Exercise goal - Copy the following items word for word, leaving every line unchanged.

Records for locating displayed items
::::::::::
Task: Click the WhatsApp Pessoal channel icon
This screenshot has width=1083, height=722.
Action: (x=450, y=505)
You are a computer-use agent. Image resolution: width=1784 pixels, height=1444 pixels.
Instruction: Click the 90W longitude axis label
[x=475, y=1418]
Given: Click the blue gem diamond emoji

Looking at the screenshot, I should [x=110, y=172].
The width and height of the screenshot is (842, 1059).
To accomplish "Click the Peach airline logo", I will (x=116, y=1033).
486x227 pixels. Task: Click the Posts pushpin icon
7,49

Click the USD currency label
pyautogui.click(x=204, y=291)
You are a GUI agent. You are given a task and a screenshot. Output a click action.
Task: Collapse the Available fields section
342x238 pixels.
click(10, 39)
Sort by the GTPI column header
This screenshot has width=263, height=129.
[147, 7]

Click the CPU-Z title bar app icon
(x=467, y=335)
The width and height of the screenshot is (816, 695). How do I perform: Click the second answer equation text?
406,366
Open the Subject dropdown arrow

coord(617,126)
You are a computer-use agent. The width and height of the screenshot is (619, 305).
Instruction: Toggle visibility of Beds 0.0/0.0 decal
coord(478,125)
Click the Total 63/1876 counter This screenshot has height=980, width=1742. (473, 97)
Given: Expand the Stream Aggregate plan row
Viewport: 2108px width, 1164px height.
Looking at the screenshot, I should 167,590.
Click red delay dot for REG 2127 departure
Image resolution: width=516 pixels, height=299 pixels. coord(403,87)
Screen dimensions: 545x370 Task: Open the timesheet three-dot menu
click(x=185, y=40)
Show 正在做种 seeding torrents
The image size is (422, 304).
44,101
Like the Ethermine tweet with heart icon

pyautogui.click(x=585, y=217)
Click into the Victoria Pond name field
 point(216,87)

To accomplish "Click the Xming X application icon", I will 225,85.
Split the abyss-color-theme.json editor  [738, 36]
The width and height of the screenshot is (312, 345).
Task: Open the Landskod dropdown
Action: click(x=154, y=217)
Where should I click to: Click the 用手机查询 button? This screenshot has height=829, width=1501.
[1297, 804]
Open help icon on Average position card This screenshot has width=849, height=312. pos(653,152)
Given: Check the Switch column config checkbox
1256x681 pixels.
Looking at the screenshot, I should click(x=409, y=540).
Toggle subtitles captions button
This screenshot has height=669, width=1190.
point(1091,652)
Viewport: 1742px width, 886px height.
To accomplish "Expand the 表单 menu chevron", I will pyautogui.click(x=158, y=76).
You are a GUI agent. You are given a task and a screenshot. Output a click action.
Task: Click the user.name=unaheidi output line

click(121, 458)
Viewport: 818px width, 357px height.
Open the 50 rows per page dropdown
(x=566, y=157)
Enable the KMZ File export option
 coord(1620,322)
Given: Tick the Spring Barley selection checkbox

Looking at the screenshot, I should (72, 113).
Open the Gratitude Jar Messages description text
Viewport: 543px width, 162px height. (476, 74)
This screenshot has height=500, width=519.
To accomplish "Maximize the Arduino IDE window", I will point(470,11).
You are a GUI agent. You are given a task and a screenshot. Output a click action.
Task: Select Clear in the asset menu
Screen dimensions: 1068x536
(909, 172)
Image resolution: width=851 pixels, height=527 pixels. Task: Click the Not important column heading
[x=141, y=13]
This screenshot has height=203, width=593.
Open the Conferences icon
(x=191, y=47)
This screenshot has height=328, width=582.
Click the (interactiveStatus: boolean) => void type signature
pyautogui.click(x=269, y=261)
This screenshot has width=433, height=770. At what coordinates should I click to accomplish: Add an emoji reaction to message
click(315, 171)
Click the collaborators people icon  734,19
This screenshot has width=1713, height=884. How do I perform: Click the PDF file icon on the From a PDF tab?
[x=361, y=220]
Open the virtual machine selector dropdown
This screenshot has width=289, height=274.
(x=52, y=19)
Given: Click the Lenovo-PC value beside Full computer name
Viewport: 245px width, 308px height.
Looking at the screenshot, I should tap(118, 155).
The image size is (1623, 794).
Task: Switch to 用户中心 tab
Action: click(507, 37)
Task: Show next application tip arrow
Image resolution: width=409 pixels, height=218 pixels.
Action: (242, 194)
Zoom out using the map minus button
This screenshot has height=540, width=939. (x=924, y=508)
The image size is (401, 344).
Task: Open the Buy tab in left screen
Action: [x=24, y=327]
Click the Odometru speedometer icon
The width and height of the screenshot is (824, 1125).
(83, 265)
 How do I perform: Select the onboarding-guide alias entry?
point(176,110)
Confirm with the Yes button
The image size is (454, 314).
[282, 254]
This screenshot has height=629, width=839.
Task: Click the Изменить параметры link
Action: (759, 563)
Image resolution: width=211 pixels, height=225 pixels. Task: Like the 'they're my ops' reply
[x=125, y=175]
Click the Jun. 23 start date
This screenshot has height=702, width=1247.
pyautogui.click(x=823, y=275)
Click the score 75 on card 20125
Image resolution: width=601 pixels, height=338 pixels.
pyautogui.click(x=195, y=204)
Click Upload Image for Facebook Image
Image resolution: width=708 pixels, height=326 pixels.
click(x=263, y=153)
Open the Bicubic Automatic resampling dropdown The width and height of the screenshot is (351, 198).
::::::::::
The completed task -
Task: Click the WhatsApp Pessoal channel icon
This screenshot has width=1083, height=722.
Action: (x=450, y=505)
You are a computer-use agent. Image resolution: width=1784 pixels, height=1444 pixels.
Instruction: Click the 90W longitude axis label
[x=475, y=1418]
Given: Click the blue gem diamond emoji

Looking at the screenshot, I should [x=110, y=172].
The width and height of the screenshot is (842, 1059).
To accomplish "Click the Peach airline logo", I will (x=116, y=1033).
486x227 pixels. Task: Click the Posts pushpin icon
7,49

Click the USD currency label
pyautogui.click(x=204, y=291)
You are a GUI agent. You are given a task and a screenshot. Output a click action.
Task: Collapse the Available fields section
342x238 pixels.
click(10, 39)
Sort by the GTPI column header
This screenshot has width=263, height=129.
[147, 7]

Click the CPU-Z title bar app icon
(x=467, y=335)
The width and height of the screenshot is (816, 695). How do I perform: Click the second answer equation text?
406,366
Open the Subject dropdown arrow

coord(617,126)
You are a computer-use agent. The width and height of the screenshot is (619, 305).
Instruction: Toggle visibility of Beds 0.0/0.0 decal
coord(478,125)
Click the Total 63/1876 counter This screenshot has height=980, width=1742. (473, 97)
Given: Expand the Stream Aggregate plan row
Viewport: 2108px width, 1164px height.
Looking at the screenshot, I should 167,590.
Click red delay dot for REG 2127 departure
Image resolution: width=516 pixels, height=299 pixels. coord(403,87)
Screen dimensions: 545x370 Task: Open the timesheet three-dot menu
click(x=185, y=40)
Show 正在做种 seeding torrents
The image size is (422, 304).
44,101
Like the Ethermine tweet with heart icon

pyautogui.click(x=585, y=217)
Click into the Victoria Pond name field
 point(216,87)

To accomplish "Click the Xming X application icon", I will 225,85.
Split the abyss-color-theme.json editor  [738, 36]
The width and height of the screenshot is (312, 345).
Task: Open the Landskod dropdown
Action: click(x=154, y=217)
Where should I click to: Click the 用手机查询 button? This screenshot has height=829, width=1501.
[1297, 804]
Open help icon on Average position card This screenshot has width=849, height=312. pos(653,152)
Given: Check the Switch column config checkbox
1256x681 pixels.
Looking at the screenshot, I should click(x=409, y=540).
Toggle subtitles captions button
This screenshot has height=669, width=1190.
point(1091,652)
Viewport: 1742px width, 886px height.
To accomplish "Expand the 表单 menu chevron", I will pyautogui.click(x=158, y=76).
You are a GUI agent. You are given a task and a screenshot. Output a click action.
Task: Click the user.name=unaheidi output line

click(121, 458)
Viewport: 818px width, 357px height.
Open the 50 rows per page dropdown
(x=566, y=157)
Enable the KMZ File export option
 coord(1620,322)
Given: Tick the Spring Barley selection checkbox

Looking at the screenshot, I should (72, 113).
Open the Gratitude Jar Messages description text
Viewport: 543px width, 162px height. (476, 74)
This screenshot has height=500, width=519.
To accomplish "Maximize the Arduino IDE window", I will point(470,11).
You are a GUI agent. You are given a task and a screenshot. Output a click action.
Task: Select Clear in the asset menu
Screen dimensions: 1068x536
(909, 172)
Image resolution: width=851 pixels, height=527 pixels. Task: Click the Not important column heading
[x=141, y=13]
This screenshot has height=203, width=593.
Open the Conferences icon
(x=191, y=47)
This screenshot has height=328, width=582.
Click the (interactiveStatus: boolean) => void type signature
pyautogui.click(x=269, y=261)
This screenshot has width=433, height=770. At what coordinates should I click to accomplish: Add an emoji reaction to message
click(315, 171)
Click the collaborators people icon  734,19
This screenshot has width=1713, height=884. How do I perform: Click the PDF file icon on the From a PDF tab?
[x=361, y=220]
Open the virtual machine selector dropdown
This screenshot has width=289, height=274.
(x=52, y=19)
Given: Click the Lenovo-PC value beside Full computer name
Viewport: 245px width, 308px height.
Looking at the screenshot, I should tap(118, 155).
The image size is (1623, 794).
Task: Switch to 用户中心 tab
Action: click(507, 37)
Task: Show next application tip arrow
Image resolution: width=409 pixels, height=218 pixels.
Action: (242, 194)
Zoom out using the map minus button
This screenshot has height=540, width=939. (x=924, y=508)
The image size is (401, 344).
Task: Open the Buy tab in left screen
Action: [x=24, y=327]
Click the Odometru speedometer icon
The width and height of the screenshot is (824, 1125).
(83, 265)
 How do I perform: Select the onboarding-guide alias entry?
point(176,110)
Confirm with the Yes button
The image size is (454, 314).
[282, 254]
This screenshot has height=629, width=839.
Task: Click the Изменить параметры link
Action: (759, 563)
Image resolution: width=211 pixels, height=225 pixels. Task: Like the 'they're my ops' reply
[x=125, y=175]
Click the Jun. 23 start date
This screenshot has height=702, width=1247.
pyautogui.click(x=823, y=275)
Click the score 75 on card 20125
Image resolution: width=601 pixels, height=338 pixels.
pyautogui.click(x=195, y=204)
Click Upload Image for Facebook Image
Image resolution: width=708 pixels, height=326 pixels.
click(x=263, y=153)
Open the Bicubic Automatic resampling dropdown The width and height of the screenshot is (351, 198).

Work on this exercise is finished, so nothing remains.